There's a hidden cost that no carbon calculator measures. When someone with a disability encounters an inaccessible website, they don't just leave. They try. They reload the page. They attempt a different browser. They zoom in, tab through, try to find the content another way.

Every one of those attempts is another page load. Another DNS lookup, another server response, another set of images and scripts downloaded. The carbon cost of an inaccessible page isn't one page view — it's three or four, all for a task the person may never complete.

At 10,000 monthly visitors, if 22% can't properly use your site, that's roughly 3.9kg of CO2 per month spent on page loads that serve no one. Scale that across the millions of inaccessible websites and the numbers become significant.

Digital waste has a definition

We measure waste as the percentage of a website's total transfer size that serves no functional purpose — unused CSS, redundant JavaScript, oversized images. Across our audits, the average site wastes 32% of its page weight.

But there's a category of waste that doesn't show up in a byte count: functional waste. A perfectly optimised image that has no alt text is waste for every screen reader user. A lightweight carousel that duplicates its content in the DOM for animation purposes — without aria-hidden on the clones — is waste for every assistive technology user. The bytes are small. The exclusion is total.

We found 34 sites with carousel implementations that duplicate content without proper ARIA attributes. The content loads twice, assistive technology reads it twice, and the user gets confused — twice.

What actually fixes both problems

The good news: the fixes for accessibility and the fixes for sustainability are overwhelmingly the same work.

  • Add alt text to images. If an image is decorative, mark it as such (alt=""). If it's informational, describe it. Either way, you're forcing yourself to ask whether the image needs to be there at all — and that question alone reduces page weight.
  • Remove auto-playing carousels. They're an accessibility barrier (content moves before it can be read), they duplicate DOM content, and they load assets that most visitors never see. Replace them with static content or user-controlled galleries.
  • Use semantic HTML. Proper headings, landmarks, and structure mean assistive technology can navigate efficiently — and semantic markup is almost always lighter than the div-soup alternative.
  • Audit third-party scripts. Chat widgets, analytics, cookie banners — these are some of the biggest accessibility offenders and the biggest sources of JavaScript bloat. Every one you remove improves both metrics.
  • Support user preferences. prefers-reduced-motion and prefers-color-scheme aren't just accessibility features. Reduced motion means fewer animations, which means less GPU work, which means less energy. Dark mode on OLED screens uses measurably less power.

Stop treating these as separate budgets

Most organisations treat accessibility and sustainability as separate compliance exercises. An accessibility audit from one consultancy. A carbon report from another. Two sets of recommendations that never talk to each other.
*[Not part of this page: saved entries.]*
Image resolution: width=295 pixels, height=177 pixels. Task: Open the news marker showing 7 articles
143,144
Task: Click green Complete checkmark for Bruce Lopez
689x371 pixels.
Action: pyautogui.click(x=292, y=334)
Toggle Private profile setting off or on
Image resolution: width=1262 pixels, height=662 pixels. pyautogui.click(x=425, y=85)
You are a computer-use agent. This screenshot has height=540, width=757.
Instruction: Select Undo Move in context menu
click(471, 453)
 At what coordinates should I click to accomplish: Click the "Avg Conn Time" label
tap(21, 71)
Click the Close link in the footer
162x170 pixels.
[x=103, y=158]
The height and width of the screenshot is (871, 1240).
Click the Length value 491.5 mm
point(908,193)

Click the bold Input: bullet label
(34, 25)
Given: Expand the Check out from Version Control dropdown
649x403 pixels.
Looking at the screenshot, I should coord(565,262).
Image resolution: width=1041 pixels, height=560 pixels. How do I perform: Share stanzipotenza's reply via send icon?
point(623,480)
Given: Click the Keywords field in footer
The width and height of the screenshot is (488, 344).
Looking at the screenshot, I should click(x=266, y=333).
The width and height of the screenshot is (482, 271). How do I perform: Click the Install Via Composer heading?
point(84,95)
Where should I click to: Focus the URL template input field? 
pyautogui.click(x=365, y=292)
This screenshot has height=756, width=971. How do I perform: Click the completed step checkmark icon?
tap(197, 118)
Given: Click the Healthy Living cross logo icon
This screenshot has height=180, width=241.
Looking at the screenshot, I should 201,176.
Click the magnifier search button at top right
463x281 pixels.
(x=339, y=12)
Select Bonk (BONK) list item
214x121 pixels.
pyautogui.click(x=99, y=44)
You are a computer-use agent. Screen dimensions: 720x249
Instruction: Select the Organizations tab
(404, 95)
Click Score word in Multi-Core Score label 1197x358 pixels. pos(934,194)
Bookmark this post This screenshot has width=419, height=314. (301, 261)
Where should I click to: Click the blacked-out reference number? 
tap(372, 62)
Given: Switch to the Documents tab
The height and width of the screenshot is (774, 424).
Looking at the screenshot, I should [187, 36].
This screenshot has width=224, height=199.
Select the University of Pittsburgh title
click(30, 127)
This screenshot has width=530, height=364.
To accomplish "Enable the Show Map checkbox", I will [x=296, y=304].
Our P.E.E.R. audit measures both in a single scan because they're inseparable. A website that scores well for accessibility almost always scores well for emissions. Not because we weight the scoring that way — because the underlying causes are the same.

An accessible website is a lighter website. A lighter website is a lower-carbon website. And a lower-carbon website that 22% of the population can't use is still generating waste.

Accessibility isn't a nice-to-have bolted onto your sustainability strategy. It is your sustainability strategy.


Based on P.E.E.R. audits of 437 websites and 41,180 pages conducted by OYNK. All emissions calculated using the EcoPigs Methodology v2.0 with Ember 2024 global grid intensity data. Published for Neurodiversity Celebration Week 2026.